__Action item__:
Turn the listing, from its first line up to and including the line containing "x-axis-ticks is located", into a JSON list of strings with one string per line, leaving out blank lines.

[Given data Boundary: Start]

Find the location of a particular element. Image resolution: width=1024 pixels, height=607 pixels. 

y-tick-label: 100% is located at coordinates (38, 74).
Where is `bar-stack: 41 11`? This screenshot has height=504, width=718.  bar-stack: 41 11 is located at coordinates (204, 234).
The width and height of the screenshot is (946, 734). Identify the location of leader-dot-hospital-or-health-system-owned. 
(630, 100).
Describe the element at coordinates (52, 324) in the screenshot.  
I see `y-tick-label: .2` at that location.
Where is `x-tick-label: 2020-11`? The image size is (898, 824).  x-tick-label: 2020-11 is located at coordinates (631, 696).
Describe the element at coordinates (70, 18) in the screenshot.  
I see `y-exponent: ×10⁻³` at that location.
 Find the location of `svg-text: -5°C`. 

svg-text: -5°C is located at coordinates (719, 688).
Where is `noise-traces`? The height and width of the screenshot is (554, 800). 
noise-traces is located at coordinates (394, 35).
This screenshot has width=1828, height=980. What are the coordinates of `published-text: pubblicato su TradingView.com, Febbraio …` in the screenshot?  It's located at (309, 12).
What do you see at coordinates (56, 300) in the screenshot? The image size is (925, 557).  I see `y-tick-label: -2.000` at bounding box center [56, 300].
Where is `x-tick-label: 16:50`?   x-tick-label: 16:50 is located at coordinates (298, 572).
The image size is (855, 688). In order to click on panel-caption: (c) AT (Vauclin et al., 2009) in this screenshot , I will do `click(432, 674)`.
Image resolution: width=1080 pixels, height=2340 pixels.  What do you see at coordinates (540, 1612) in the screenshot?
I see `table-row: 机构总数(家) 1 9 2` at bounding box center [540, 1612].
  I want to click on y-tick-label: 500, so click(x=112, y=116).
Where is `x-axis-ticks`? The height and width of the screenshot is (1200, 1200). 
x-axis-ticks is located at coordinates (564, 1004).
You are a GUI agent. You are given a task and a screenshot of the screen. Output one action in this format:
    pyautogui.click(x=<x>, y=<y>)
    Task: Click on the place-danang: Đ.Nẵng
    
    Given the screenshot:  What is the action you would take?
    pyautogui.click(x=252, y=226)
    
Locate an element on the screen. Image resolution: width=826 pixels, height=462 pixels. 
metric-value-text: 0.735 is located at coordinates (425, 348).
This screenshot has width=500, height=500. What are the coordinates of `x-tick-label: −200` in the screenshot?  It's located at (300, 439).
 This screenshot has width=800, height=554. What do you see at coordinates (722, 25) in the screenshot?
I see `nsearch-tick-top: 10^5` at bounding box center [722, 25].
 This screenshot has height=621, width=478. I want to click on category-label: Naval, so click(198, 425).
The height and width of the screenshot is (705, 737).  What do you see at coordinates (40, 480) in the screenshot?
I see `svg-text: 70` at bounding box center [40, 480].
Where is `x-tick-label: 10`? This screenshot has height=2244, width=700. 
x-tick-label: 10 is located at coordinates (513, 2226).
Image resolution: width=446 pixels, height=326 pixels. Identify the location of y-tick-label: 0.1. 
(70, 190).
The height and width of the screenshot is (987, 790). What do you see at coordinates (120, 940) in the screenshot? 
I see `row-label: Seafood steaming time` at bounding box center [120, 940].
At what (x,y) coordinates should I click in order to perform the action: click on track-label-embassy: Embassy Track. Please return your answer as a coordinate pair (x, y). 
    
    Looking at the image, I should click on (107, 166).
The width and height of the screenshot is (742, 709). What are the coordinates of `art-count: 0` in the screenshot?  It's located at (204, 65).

[Given data Boundary: End]

__Solution for this exercise__:
[
  "Find the location of a particular element. Image resolution: width=1024 pixels, height=607 pixels. ",
  "y-tick-label: 100% is located at coordinates (38, 74).",
  "Where is `bar-stack: 41 11`? This screenshot has height=504, width=718.  bar-stack: 41 11 is located at coordinates (204, 234).",
  "The width and height of the screenshot is (946, 734). Identify the location of leader-dot-hospital-or-health-system-owned. ",
  "(630, 100).",
  "Describe the element at coordinates (52, 324) in the screenshot.  ",
  "I see `y-tick-label: .2` at that location.",
  "Where is `x-tick-label: 2020-11`? The image size is (898, 824).  x-tick-label: 2020-11 is located at coordinates (631, 696).",
  "Describe the element at coordinates (70, 18) in the screenshot.  ",
  "I see `y-exponent: ×10⁻³` at that location.",
  " Find the location of `svg-text: -5°C`. ",
  "svg-text: -5°C is located at coordinates (719, 688).",
  "Where is `noise-traces`? The height and width of the screenshot is (554, 800). ",
  "noise-traces is located at coordinates (394, 35).",
  "This screenshot has width=1828, height=980. What are the coordinates of `published-text: pubblicato su TradingView.com, Febbraio …` in the screenshot?  It's located at (309, 12).",
  "What do you see at coordinates (56, 300) in the screenshot? The image size is (925, 557).  I see `y-tick-label: -2.000` at bounding box center [56, 300].",
  "Where is `x-tick-label: 16:50`?   x-tick-label: 16:50 is located at coordinates (298, 572).",
  "The image size is (855, 688). In order to click on panel-caption: (c) AT (Vauclin et al., 2009) in this screenshot , I will do `click(432, 674)`.",
  "Image resolution: width=1080 pixels, height=2340 pixels.  What do you see at coordinates (540, 1612) in the screenshot?",
  "I see `table-row: 机构总数(家) 1 9 2` at bounding box center [540, 1612].",
  "  I want to click on y-tick-label: 500, so click(x=112, y=116).",
  "Where is `x-axis-ticks`? The height and width of the screenshot is (1200, 1200). ",
  "x-axis-ticks is located at coordinates (564, 1004)."
]